2025

How Azerbaijani attachment to Nagorno-Karabakh was structured: scholarly publication

2025-10-03

In the photo: Azerbaijan is demolishing the National Assembly building of Artsakh

Azerbaijan’s deliberate and systematic destruction of Armenian cultural heritage in Nakhijevan, Artsakh, and other areas has been well documented with numerous indisputable facts. This policy has been widely examined and discussed across various platforms.

Laurie Georges, a researcher at the Department of Political Science at Ohio State University, has examined this policy from a new perspective, noting that since the early years of the Soviet Union one of its main objectives within the framework of nation-building was to foster a sense of attachment among Azerbaijanis toward Nagorno-Karabakh. The article was published in the prestigious academic journal Nationalities Papers under the title “Knowledges that Cannot Be Known: Structuring Azerbaijani Attachment to Nagorno-Karabakh.”

The article shows how mechanisms of erasure and forgetting were used to structure a sense of attachment to the territory among Azerbaijanis.

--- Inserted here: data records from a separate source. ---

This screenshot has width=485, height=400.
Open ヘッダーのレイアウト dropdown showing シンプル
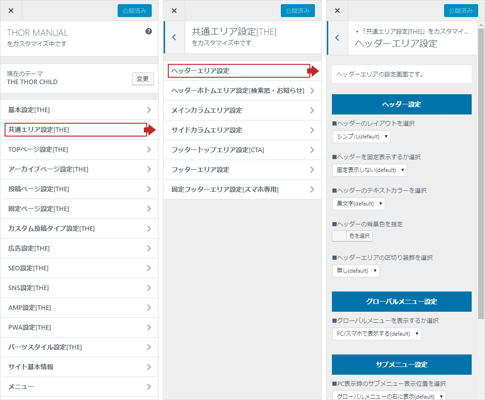pyautogui.click(x=361, y=137)
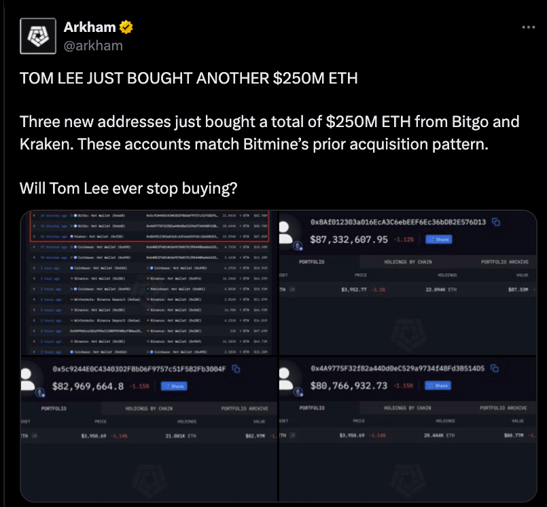Image resolution: width=547 pixels, height=507 pixels.
Task: Open the @arkham handle link
Action: (x=93, y=46)
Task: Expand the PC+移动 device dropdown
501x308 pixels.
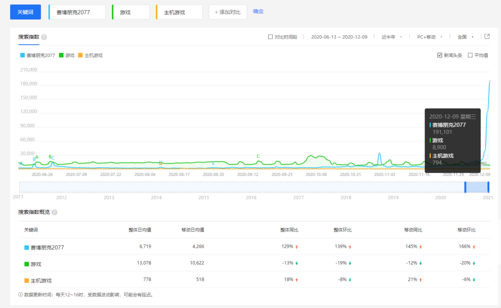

In scholarly literature, this phenomenon is defined as “structural ignorance.” This type of ignorance is not a mere lack of knowledge on a given issue, but rather the deliberate production of ignorance or the promotion of a dominant view through faulty accounts.

The authors mentions that the state structures ignorance among the core group about the symbolic significance of the state territory and about the oppression/erasure of non-core groups inhabiting it. This structured ignorance produces particularly rigid attachments.

Structured ignorance shapes perceptions. Georges argues that Azerbaijanis learn to mis-see ethnic Armenians as “barbaric,” “uncivilized,” “opportunistic,” and not vulnerable (which makes them incapable of reason and ineligible to justice claims). They learn to conceive NK as Azerbaijan’s cradle of civilization, and to misinterpret the acts of ethnic Armenians as malignant. Azerbaijanis learn to misremember events and violence against ethnic Armenians; accounts of anti-Armenian pogroms become conspiracy theories.

The appropriation of territory is carried out in various ways. The physical or material practice refers, for example, to infrastructural changes. It is noted that during the Soviet period, major highways bypassed Nagorno-Karabakh. More radical examples include the physical removal of people and the destruction of buildings and the natural environment.

More specifically, the ruins of Armenian towns and quarters from previous episodes of violence (such as the massacres of Khaibalikend and of Shusha in 1919–1920) were destroyed, while damaged churches and khatchkars were left in disrepair. “The narrative that Shushi is an Azerbaijani historical place partly relies on the erasure of Armenian traces following the 1920 massacre, which killed and displaced the entirety of the Armenian inhabitants and destroyed the Armenian part of the city.” Another example is the creation of unfavorable living conditions that forced Armenians to leave their homes.

Among the ideological practices is the publication of maps, catalogues, and books in which Nagorno-Karabakh’s Christian monuments were deliberately omitted. The next example is the rewriting of history. During the Soviet period, historians were tasked to write the Azerbaijani history that was disseminated through school textbooks. According to the author, these textbooks created an artificial connection between Azerbaijanis and Caucasian Albania, omitted the Armenian origins of the Albanian alphabet, “Azerbaijanized” historically significant figures, and promoted the idea that Armenians had never lived in Nagorno-Karabakh.

Since 1988, structural ignorance has expanded on a much larger scale. The construction of ignorance is carried out through the erasure of memory. The author cites two examples: the forgetting of the Sumgait and Baku pogroms and the destruction of Armenian cultural heritage in Nakhijevan. This approach continues today in Nagorno-Karabakh, where Azerbaijan is destroying Armenian historical cemeteries, churches, and other structures.

Thus, such studies demonstrate that Artsakh holds a cornerstone role in Azerbaijan’s nation-building and indigenousness propaganda in the region. We have previously presented another extreme example of Azerbaijani nation-building: how prehistoric humans who lived millennia ago are portrayed as Azerbaijanis, while archaeological remains preserved in Gobustan, near the village of Azokh in Artsakh, and other sites are presented as evidence of Azerbaijani indigeneity.

The author of that study, Uri Rosenberg, described it as “overkill and exagerrated effort.” Laurie Georges considers the Azerbaijani case on the extreme end of the spectrum. The fact remains that for decades, Azerbaijan’s leadership has fueled Azerbaijani nation-building and nationalism through extreme contradiction, hostility, and rejection of Armenians and Armenia. A vivid testament to this is the policy of completely erasing the Armenian presence in Artsakh, documented in numerous photographs and videos.